Hospitals, insurance companies, and drug manufacturers have all been the villains in our narrative at various times, but the bad guys of the health care sector du jour for both the left and the right are pharmacy benefit managers (PBMs). PBMs are typically depicted as a malignant influence in the pharmaceutical supply chain, and thus the prevailing assumption is that passing federal and state reforms to either modify PBMs’ incentive structure or require transparency into PBM private business contracts will decrease drug prices. These proposals may very well increase costs to either the health plan or the employer, and ultimately, the taxpayer or the beneficiary.
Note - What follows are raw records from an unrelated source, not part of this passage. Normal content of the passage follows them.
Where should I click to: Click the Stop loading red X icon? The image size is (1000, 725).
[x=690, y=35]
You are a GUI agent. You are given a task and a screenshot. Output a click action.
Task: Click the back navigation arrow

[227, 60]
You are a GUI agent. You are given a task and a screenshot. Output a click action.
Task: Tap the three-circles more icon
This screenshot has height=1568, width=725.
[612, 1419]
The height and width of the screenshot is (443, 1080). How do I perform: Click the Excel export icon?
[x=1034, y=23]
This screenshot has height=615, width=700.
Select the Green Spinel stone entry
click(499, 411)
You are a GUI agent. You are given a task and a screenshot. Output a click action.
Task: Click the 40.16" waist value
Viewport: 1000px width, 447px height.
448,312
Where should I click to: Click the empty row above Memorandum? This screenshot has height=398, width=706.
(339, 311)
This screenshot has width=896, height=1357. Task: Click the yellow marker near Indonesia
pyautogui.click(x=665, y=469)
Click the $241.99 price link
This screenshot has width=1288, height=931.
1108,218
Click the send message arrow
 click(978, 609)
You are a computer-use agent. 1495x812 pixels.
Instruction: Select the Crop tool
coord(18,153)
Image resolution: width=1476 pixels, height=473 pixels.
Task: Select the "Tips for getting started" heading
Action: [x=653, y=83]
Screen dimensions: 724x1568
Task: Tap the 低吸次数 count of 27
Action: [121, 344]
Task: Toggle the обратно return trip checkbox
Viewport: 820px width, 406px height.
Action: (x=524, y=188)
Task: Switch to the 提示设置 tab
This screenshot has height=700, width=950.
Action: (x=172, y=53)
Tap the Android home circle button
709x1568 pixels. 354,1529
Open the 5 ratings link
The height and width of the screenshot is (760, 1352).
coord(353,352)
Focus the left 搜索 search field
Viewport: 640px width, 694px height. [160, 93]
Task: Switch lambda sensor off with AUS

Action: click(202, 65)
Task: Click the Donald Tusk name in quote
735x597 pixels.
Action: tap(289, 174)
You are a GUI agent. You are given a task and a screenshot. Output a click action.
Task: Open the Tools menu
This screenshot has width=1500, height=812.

Misconception Three: Strict state regulation of insurance protects patient health and ensures fair contracting terms for pharmacies and other medical providers.

A little bit wonky and easily overlooked – but fundamental to U.S. health care insurance market – is federal protection of the health plans governed by the Employee Retirement Income Security Act of 1974 (ERISA). ERISA provides a single, uniform framework to large and multi-state employers, thus preempting, or preventing, states from requiring employers to follow countless state regulations or benefit mandates. The majority of Americans, approximately 153 million nonelderly adults, received health insurance from employers, with 65 percent of workers (approximately 100 million) receiving coverage governed by ERISA in 2021. After the Supreme Court’s decision in Rutledge v. Pharmaceutical Care Management Association, many lawmakers, insurance commissioners, and attorneys general began chipping away at ERISA’s preemption, having interpreted the ruling as legal permission to take legislative and regulatory action against ERISA-governed plans. The result of state meddling in insurance markets? Employers will face an increasingly complex web of state laws and administrative costs, reducing their ability to offer competitive health care benefits. In the long-term, employers may not offer meaningful health care coverage or employ individuals outside a single state.

What do all these misconceptions have in common? They all suppose the health care sector simply suffers from a lack of regulation. On the contrary, the U.S. health care system is one of the most heavily regulated areas in American life, and some of these regulations have created conflicting incentives that frequently impede the delivery of front-line health care services.

Although these reforms are well-meaning and generally are driven by a sense of correcting unfair business practices or improving patient access, they too often achieve neither goal. Conservative policymakers must resist the temptation to copy the left’s tactics in using the power of the government, through increased regulatory scrutiny, to attempt to further micromanage the health care sector. If they cannot, lawmakers will ultimately slow walk the country into a variation of universal Medicare or Medicaid, borne out of rushed, hodge-podge policies whose authors did not ask the right questions at the right time.